This will to connect you to the data:


1.   Some test data from the Internet; or
2.   the actual sensor data.


Run the following cell to use test data from the Internet. 

In [0]:
import pandas as pd

from urllib.request import urlopen

log_url = "https://raw.githubusercontent.com/jbrownlee/Datasets/master/daily-min-temperatures.csv"

url = urlopen(log_url)

series_example = pd.read_csv(log_url, header=0, parse_dates=[0])
series_example.columns=['Date Time', 'Temp']

series = series_example.drop_duplicates(subset='Date Time', keep='last')
series = series.set_index('Date Time')
series = series.resample('H').interpolate()

print ("Data loading ready.")

Run the following cell to use actual sensor data. 

In [0]:
import pandas as pd

from urllib.request import urlopen

log_url = "http://eerola.dy.fi/temp/temperature.log"

series_own = pd.read_csv(log_url, sep=" ", parse_dates=[[0, 1]])
series_own.columns=['Date Time', 'SourceInfo1', 'SourceInfo2', 'MeasurementInfo1', 'Temp', 'MeasurementInfo2', 'Measurement2']
#series_own.insert(6, "Target", "NaN")
dropcolumns = ['SourceInfo1', 'SourceInfo2', 'MeasurementInfo1', 'MeasurementInfo2', 'Measurement2']
series_own.drop(dropcolumns, inplace=True, axis=1)
series_own.set_index('Date Time', inplace=True)

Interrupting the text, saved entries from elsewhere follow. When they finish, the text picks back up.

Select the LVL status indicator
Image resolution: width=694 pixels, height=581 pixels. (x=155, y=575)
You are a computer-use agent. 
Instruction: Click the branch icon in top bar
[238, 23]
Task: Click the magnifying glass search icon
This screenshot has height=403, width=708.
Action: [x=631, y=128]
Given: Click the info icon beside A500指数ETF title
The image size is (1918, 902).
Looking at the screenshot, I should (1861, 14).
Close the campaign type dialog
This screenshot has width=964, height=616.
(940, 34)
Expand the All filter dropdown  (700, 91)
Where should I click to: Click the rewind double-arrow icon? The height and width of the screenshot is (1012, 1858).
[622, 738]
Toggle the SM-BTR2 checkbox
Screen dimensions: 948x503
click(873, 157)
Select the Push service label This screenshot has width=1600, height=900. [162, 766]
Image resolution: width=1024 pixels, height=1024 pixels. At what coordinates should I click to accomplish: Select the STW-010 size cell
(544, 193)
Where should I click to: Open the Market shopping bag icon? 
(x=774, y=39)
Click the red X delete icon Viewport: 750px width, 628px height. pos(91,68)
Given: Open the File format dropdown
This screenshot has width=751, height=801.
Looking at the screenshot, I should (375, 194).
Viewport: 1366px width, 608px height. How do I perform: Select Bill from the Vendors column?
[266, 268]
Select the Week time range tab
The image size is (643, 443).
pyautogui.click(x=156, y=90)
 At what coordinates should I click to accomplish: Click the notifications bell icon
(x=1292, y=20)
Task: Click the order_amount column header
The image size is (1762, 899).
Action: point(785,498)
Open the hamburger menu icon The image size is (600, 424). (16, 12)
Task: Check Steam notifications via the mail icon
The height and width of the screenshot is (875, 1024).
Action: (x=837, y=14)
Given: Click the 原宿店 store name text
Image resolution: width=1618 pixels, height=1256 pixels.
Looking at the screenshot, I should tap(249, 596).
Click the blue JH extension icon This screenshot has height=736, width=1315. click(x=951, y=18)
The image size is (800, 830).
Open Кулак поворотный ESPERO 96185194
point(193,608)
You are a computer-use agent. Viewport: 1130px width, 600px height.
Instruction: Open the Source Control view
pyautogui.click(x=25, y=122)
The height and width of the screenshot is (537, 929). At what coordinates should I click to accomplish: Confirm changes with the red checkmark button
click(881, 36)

series = series_own.reset_index()
series = series.drop_duplicates(subset='Date Time', keep='last')
series = series.set_index('Date Time')
series = series.resample('H').bfill()

print ("Data loading ready.")

# Visualize the data to see what we've got.

In [0]:
from matplotlib import pyplot


series.plot()
pyplot.show()

# Let's run a forecast.

In [0]:
forecast_days = 5

Let's fit the forecast model...

In [0]:
from pandas import read_csv
from statsmodels.tsa.arima_model import ARIMA
import datetime

model = ARIMA(series, order=(4,0,2))
model_fit = model.fit(disp=0)

...and run the forecast.

In [0]:
start_index = series.index[-1]
end_index = start_index + datetime.timedelta(forecast_days)
forecast = model_fit.predict(start=start_index, end=end_index)

# Analysing the data

Visualizing the last 7 days and the forecast.

In [0]:
from matplotlib import pyplot


series.last('7D').plot()
forecast.plot()
pyplot.show()

Comparing the last 1 day and the next 1 day forecast. 

In [0]:
print(series.last('1D'))

In [0]:
print(forecast.first('1D'))